Here are the other colors in the palette. I can see the coral and blues as accent colors when it comes time to do the trims.
Sunday, January 15, 2017
Work has begun on the mansard roof of the Beacon Hill. I like the mix of large and small shingles, so I worked out the pattern seen below. I don't recall if the roof pieces were black originally or if I painted them, but black they are. I want to paint the shingles in two similar shades of gray, so a band of subtly contrasting shade will create a band around the upper story. The first piece I did was the bit of roofing that will be tucked behind the tower wall, figuring that any goofs wouldn't be noticeable.
Gluing the shingles was tedious, but not difficult, as they were flat on the work surface. While working on them, the tower cap was staring me in the eye. I don't think I want to use the curved edge bits on the roof pieces (like the ones on the tower cap). When they're fitted into place, I'll use Spackle or caulk of something smaller to smooth the transition at the corners.
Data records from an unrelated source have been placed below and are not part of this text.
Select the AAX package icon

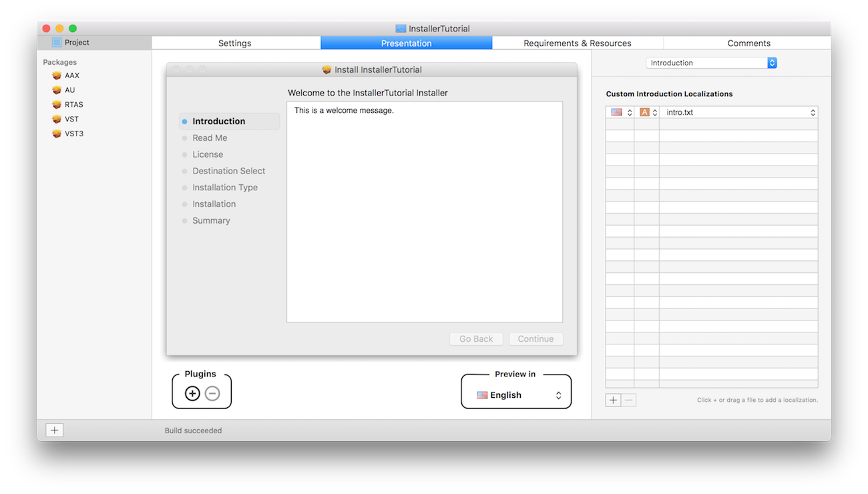[x=57, y=75]
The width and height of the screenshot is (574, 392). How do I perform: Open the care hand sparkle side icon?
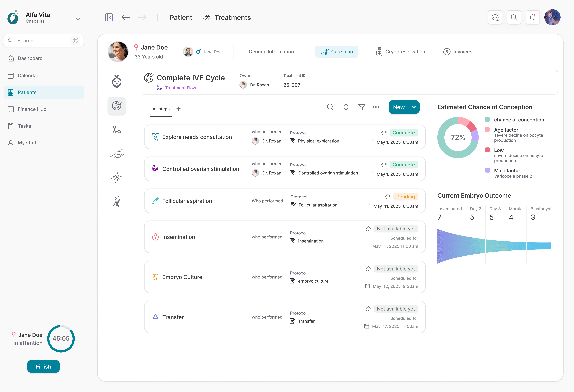click(x=117, y=154)
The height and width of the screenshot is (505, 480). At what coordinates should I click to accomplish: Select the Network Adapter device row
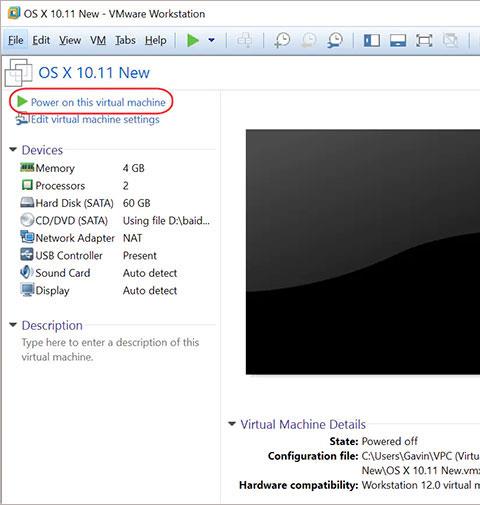pyautogui.click(x=115, y=238)
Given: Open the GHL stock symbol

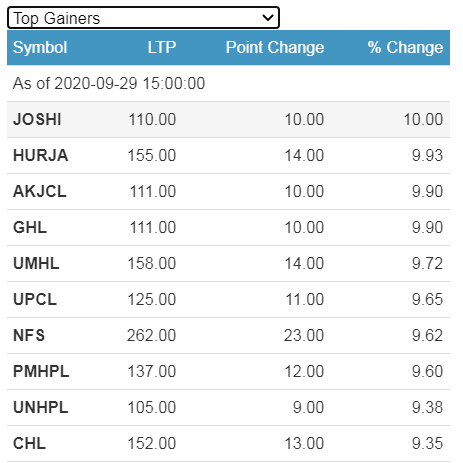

I'm not sure I want to do shingles on the tower cap. I can make templates, so the shingling shouldn't be too difficult, but I wonder how the tower cap would look if it were covered with copper sheeting instead of shingles. I'd cover the curved white bits with copper, and maybe paint the top and bottom edges black. It's something to think about while the glue dries on the shingles.
Sunday, January 1, 2017
This is the doctor, a free man of color (FMC), husband to the beautiful Sophia and as yet nameless, visiting his home under construction in the Garden District of New Orleans, a stately Beacon Hill. He is recently back from a trip to France, during which he studied under one of the preeminent surgeons of Paris. He is holding a copy of the plans for the house and wondering where the workers went.
I happened to catch him standing on the front porch with sunlight from a nearby window providing dramatic lighting. He bears a startling resemblance to my husband's cousin Dave. :)
Here is the beautiful Sophia, on her way to visit Marie Laveau for some kind of potion or gris gris. We don't know her purpose for sure, but after three years of marriage the couple remains childless, so we can speculate.